Bay Area car owners may face tougher smog tests

By Jim Wasserman The Associated Press
Wednesday August 07, 2002

SACRAMENTO – A proposed crackdown on millions of Bay Area motorists, blamed for the wind-blown smog that spills into an already-polluted Central Valley, cleared a key committee Tuesday on its way to a Senate vote expected this month. 

The Senate Transportation Committee voted 12-1 for a bill to force tougher, more costly Smog Check II tests on Bay Area car owners in hopes of curbing Central Valley air pollution by up to 10 percent. 

The bill, AB2637, could cost Bay Area residents $10 million to $14 million a year, said Sen. Tom Torlakson, D-Antioch. It could also cost smog test businesses up to $75 million for new equipment, according to Larry Armstrong, owner of Bay Area tuneup shops. 

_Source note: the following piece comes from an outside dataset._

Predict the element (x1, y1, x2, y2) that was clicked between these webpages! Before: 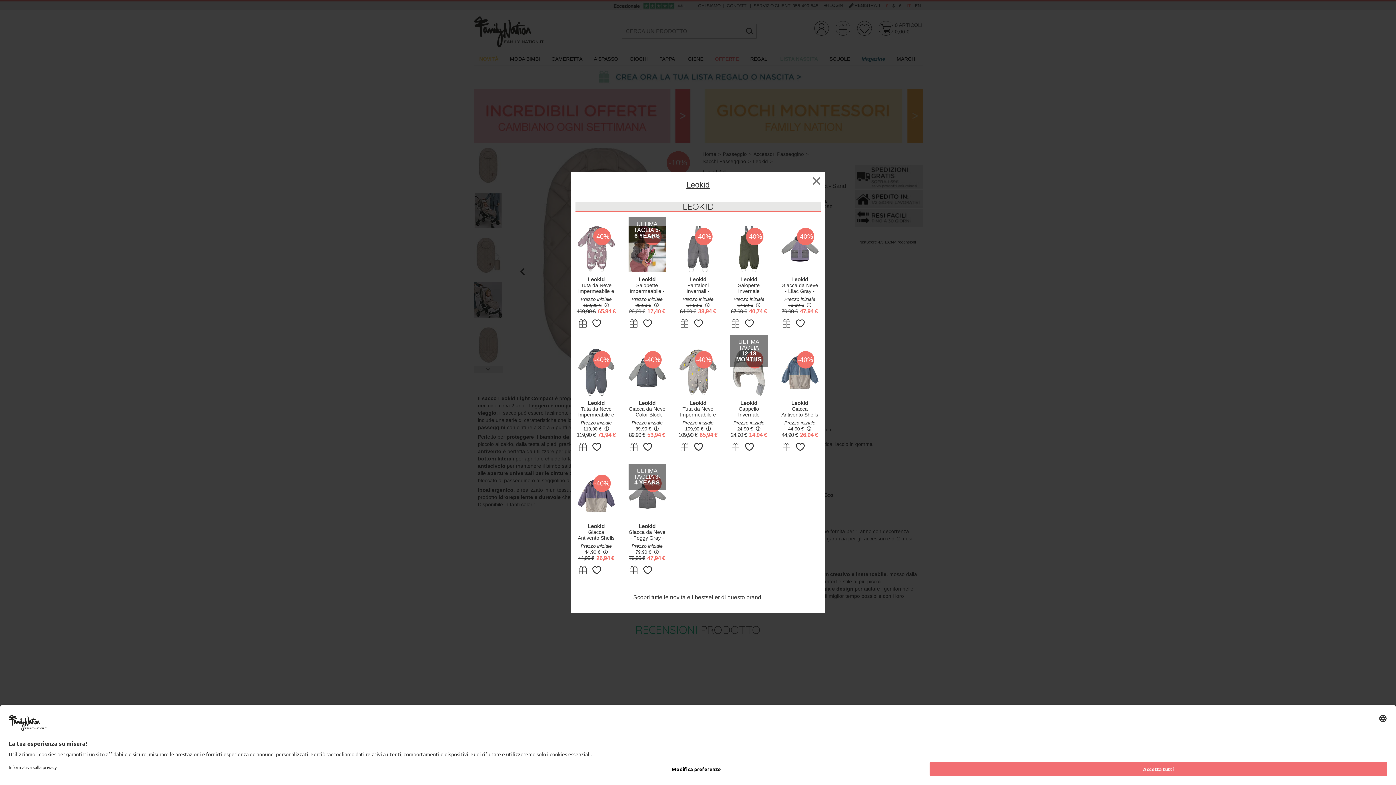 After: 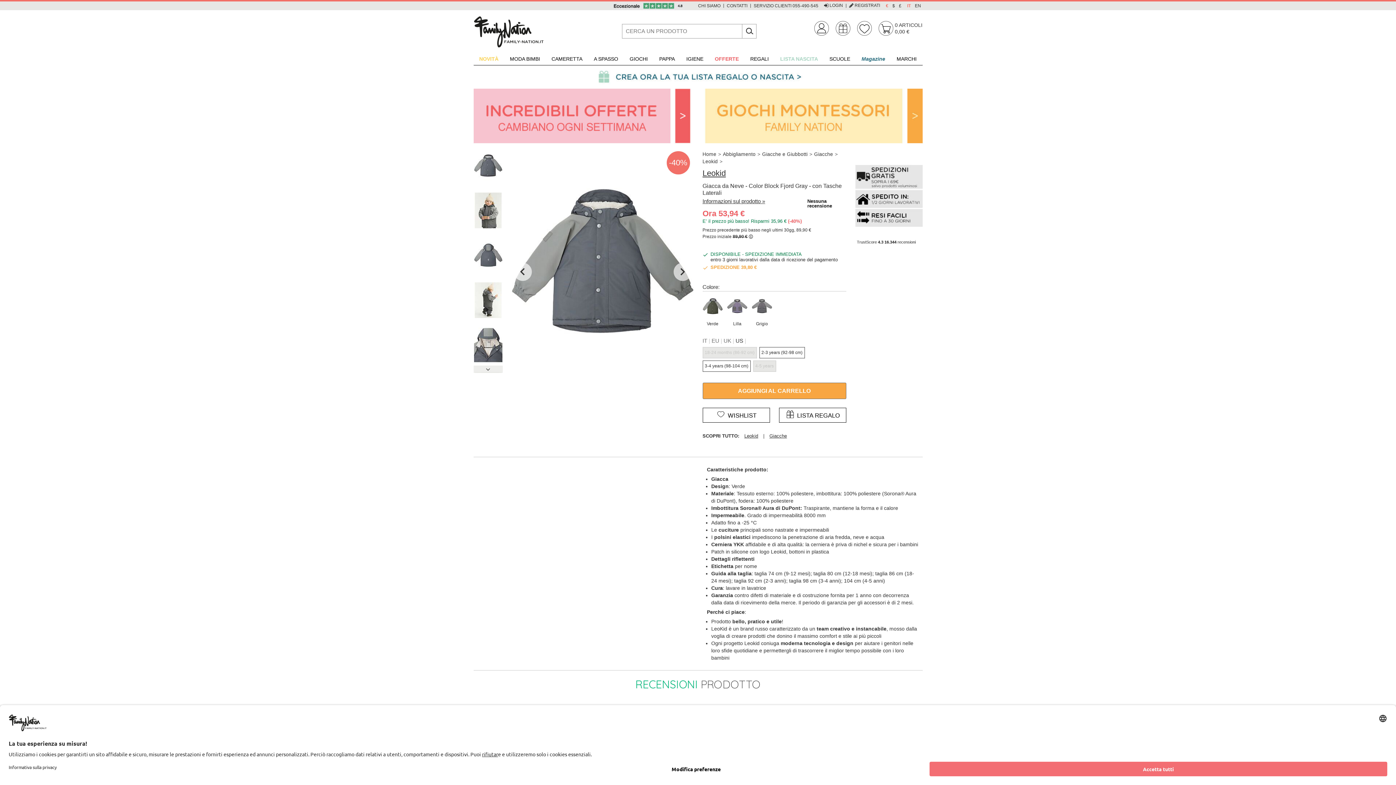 Action: bbox: (628, 349, 666, 395) label: -40%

But valley legislators, representing one of America’s fastest-growing, poorest and smoggiest regions, insist they can’t clean up their own air if Bay Area smog keeps blowing in through the Carquinez Straits and Altamont Pass. A California Air Resources Board report has estimated that 27 percent of smog in the northern San Joaquin Valley comes from the Bay Area, compared to 11 percent in the middle and 8 percent in the southern valley. Meanwhile, the American Lung Association lists Sacramento, Merced, Fresno, Visalia and Bakersfield among its 10 smoggiest American metro areas. 

“The American Lung Association finds asthma rates skyrocketing all over the valley,” said Assemblyman Dennis Cardoza, an Atwater Democrat and author of the bill, which passed the Assembly 61-6 in May. 

The Bay Area received an exemption from the tougher smog test during a brief time when it complied with federal air quality standards. Cardoza, meanwhile, has gotten a green light for the bill so far after providing a critical vote last month for an Assembly bill that begins regulating carbon dioxide emissions from auto tailpipes in 2009. 

Bay Area opponents to the bill say the valley’s ever-worsening air pollution is largely self-inflicted, and accuse the region of not adequately regulating its own dust and open-air burning by farmers. The valley also accounts for some of California’s largest increases in population growth and driving. 

Numerous valley political and air pollution officials testified for the bill Tuesday, including Sen. Jim Costa, D-Fresno, who said, despite occasional doubts about the effectiveness of Smog Check II, “If it’s good, it ought to apply to everybody.” 

Smog Check II is a more extensive and tougher check than the traditional tailpipe probe and visual inspection. The newer test costs about $10 extra and puts some cars on a treadmill to check for nitrogen dioxide, a key element of ozone formation. 

The bill also exempts more cars statewide from the tougher smog test. Presently, cars less than four years old are exempt. The new law extends that exemption to cars less than six years old.